PhD Defense by Abishek Kasturi
School of Civil and Environmental Engineering
Ph.D. Thesis Defense Announcement
Capture of CO₂ Using Potassium Salts of Amino Acids and Guanidine-Based Ligands
By Abishek Kasturi
Dr. Sotira Yiacoumi (CEE)
Committee Members: Dr. Ameet Pinto (CEE), Dr. Costas Tsouris (CEE/Oak Ridge National Lab), Dr. Fani Boukouvala (ChBE), Dr. Radu Custelcean (Oak Ridge National Lab)
Date and Time: Monday, December 11th, 2023, at 10am
Location: Monday, December 11th, 2023, at 10am Zoom: https://gatech.zoom.us/j/98345225537?pwd=Tk13VlNFK1BMVGM2K0ZZZnZiaFVmQT09
Meeting ID: 983 4522 5537
The concentration of atmospheric CO₂ has been steadily increasing since the industrial revolution, posing a significant threat to the global climate. The well-established correlation between rising anthropogenic CO₂ levels and climate change necessitates urgent action to reduce global carbon emissions. To mitigate the potentially irreversible consequences of climate change, deploying technologies capable of capturing CO₂ from point source emissions and the atmosphere is crucial. This thesis addresses knowledge gaps in flue gas-based capture and direct air capture of CO₂, focusing on the use of aqueous amino acids and phase-changing guanidines as promising alternatives.

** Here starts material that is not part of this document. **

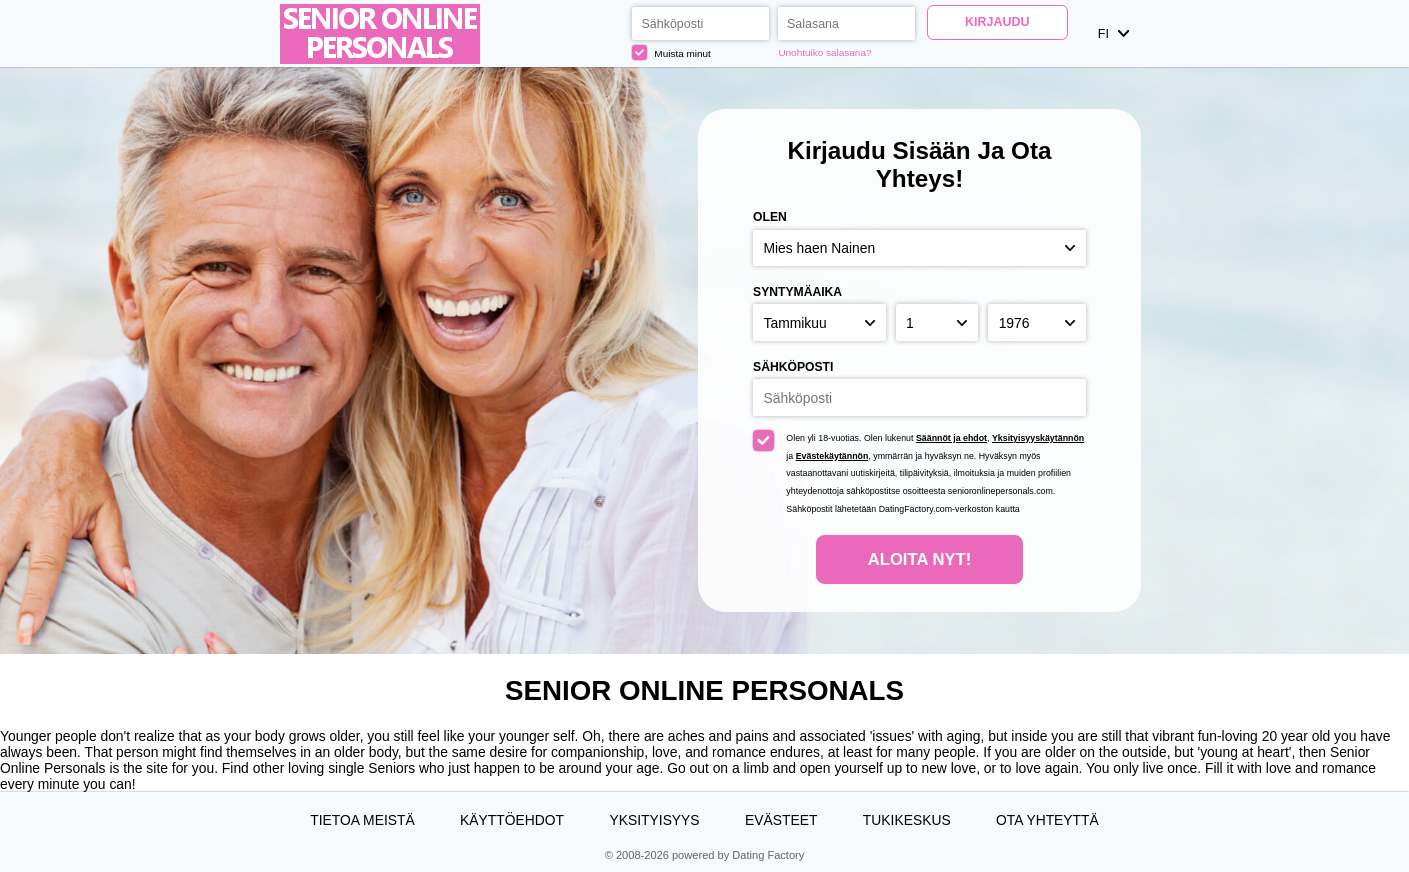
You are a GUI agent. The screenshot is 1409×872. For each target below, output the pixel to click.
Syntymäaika (797, 292)
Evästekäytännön (832, 456)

Amino acids and guanidines exhibit favorable kinetics, negligible volatility, and lower energy requirements for regeneration compared to commonly used materials. To advance carbon capture, comprehensive understanding of the thermodynamics, kinetics, regeneration energy requirements, scalability potential, and costs associated with large-scale implementation is essential. This research involves thermodynamic and kinetic measurements to identify rate-limiting steps and cyclic capacities of amino acid and guanidine-based materials for carbon capture. Differential scanning calorimetry (DSC) and Fourier transform infrared spectroscopy (FTIR) were employed to measure regeneration energy requirements, sensible heat, desorption enthalpy, and vaporization enthalpy.
Process-scale up potential was explored by intensifying the amino acid loading and guanidine crystallization steps. A novel gas-liquid contactor with high specific surface area, good wettability, high corrosion resistance, and moderate pressure drop was developed to enhance process intensification. Additionally, a technoeconomic analysis, based on experimental data and ASPEN modeling, estimated the energy requirements and costs of a scaled-up 1 Mt CO₂ direct air capture facility.
The information presented in this thesis is instrumental for implementing solvent-based carbon capture technologies, contributing to the global effort to combat climate change.